Which lines run from the one containing "Rezervovat pobyt (502, 45)" to the end of the records? Write them out exactly, both ends included, and nothing else.

Content starts

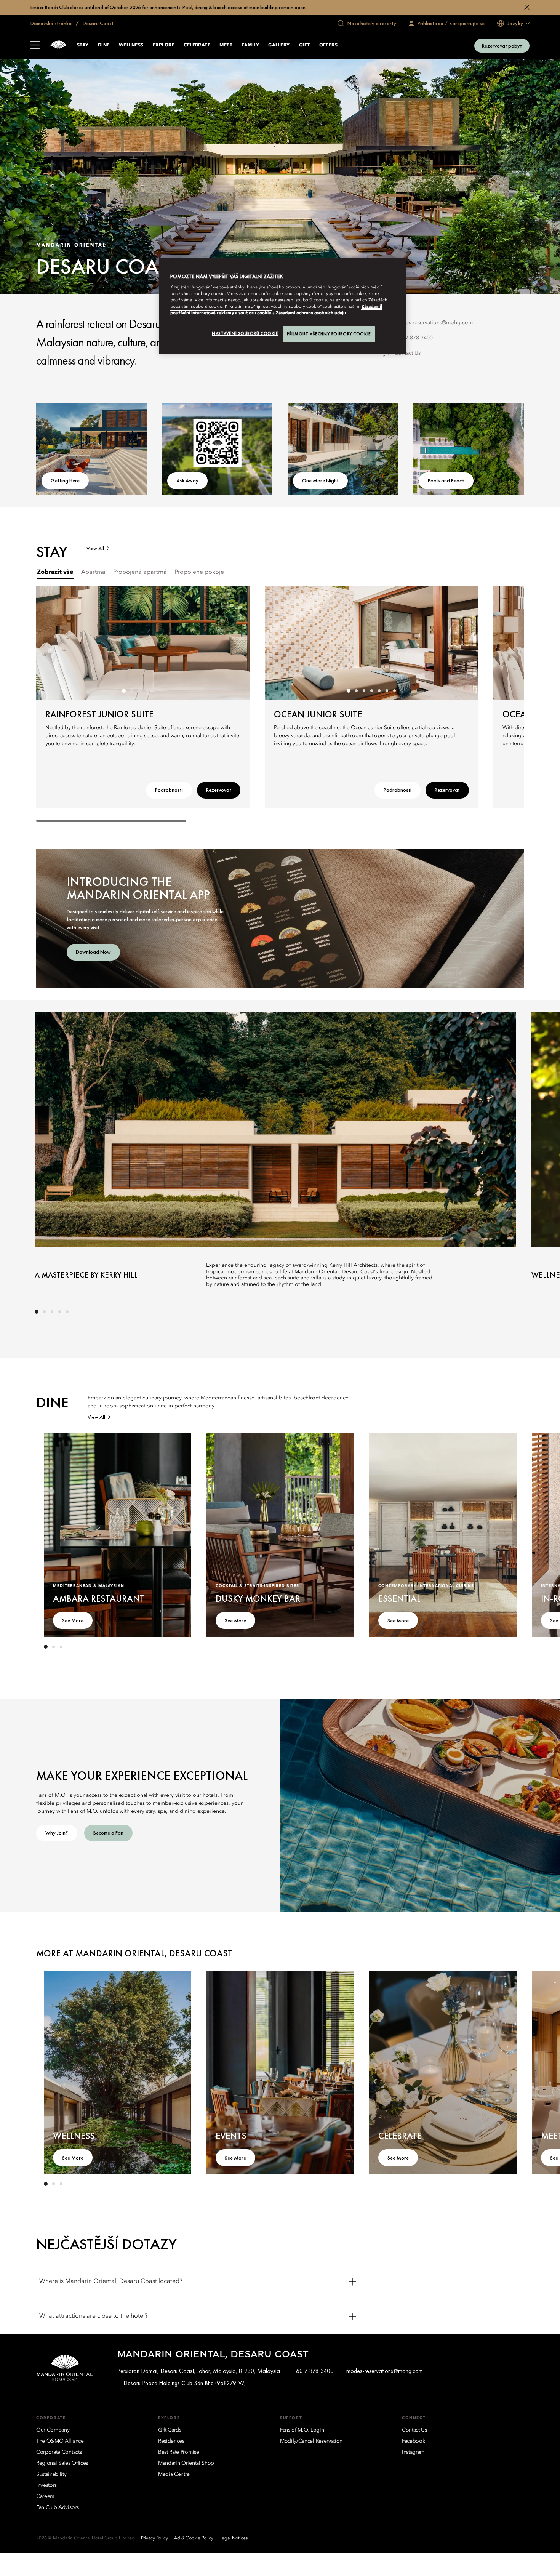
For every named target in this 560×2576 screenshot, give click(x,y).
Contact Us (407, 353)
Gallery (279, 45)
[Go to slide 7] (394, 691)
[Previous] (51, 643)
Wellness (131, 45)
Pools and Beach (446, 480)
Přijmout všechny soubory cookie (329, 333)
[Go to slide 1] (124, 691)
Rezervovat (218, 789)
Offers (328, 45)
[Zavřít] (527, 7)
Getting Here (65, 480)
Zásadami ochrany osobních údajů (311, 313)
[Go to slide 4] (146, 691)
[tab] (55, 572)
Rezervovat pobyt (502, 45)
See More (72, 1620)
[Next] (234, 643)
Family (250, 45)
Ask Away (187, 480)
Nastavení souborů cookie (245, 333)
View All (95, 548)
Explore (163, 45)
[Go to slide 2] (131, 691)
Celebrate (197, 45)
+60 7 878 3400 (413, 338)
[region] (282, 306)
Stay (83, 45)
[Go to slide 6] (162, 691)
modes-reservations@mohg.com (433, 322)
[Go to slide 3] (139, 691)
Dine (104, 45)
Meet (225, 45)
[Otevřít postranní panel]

Content ends

(Response box)
Rezervovat pobyt (502, 45)
See More (72, 1620)
[Next] (234, 643)
Family (250, 45)
Ask Away (187, 480)
Nastavení souborů cookie (245, 333)
View All (95, 548)
Explore (163, 45)
[Go to slide 2] (131, 691)
Celebrate (197, 45)
+60 7 878 3400 (413, 338)
[region] (282, 306)
Stay (83, 45)
[Go to slide 6] (162, 691)
modes-reservations@mohg.com (433, 322)
[Go to slide 3] (139, 691)
Dine (104, 45)
Meet (225, 45)
[Otevřít postranní panel]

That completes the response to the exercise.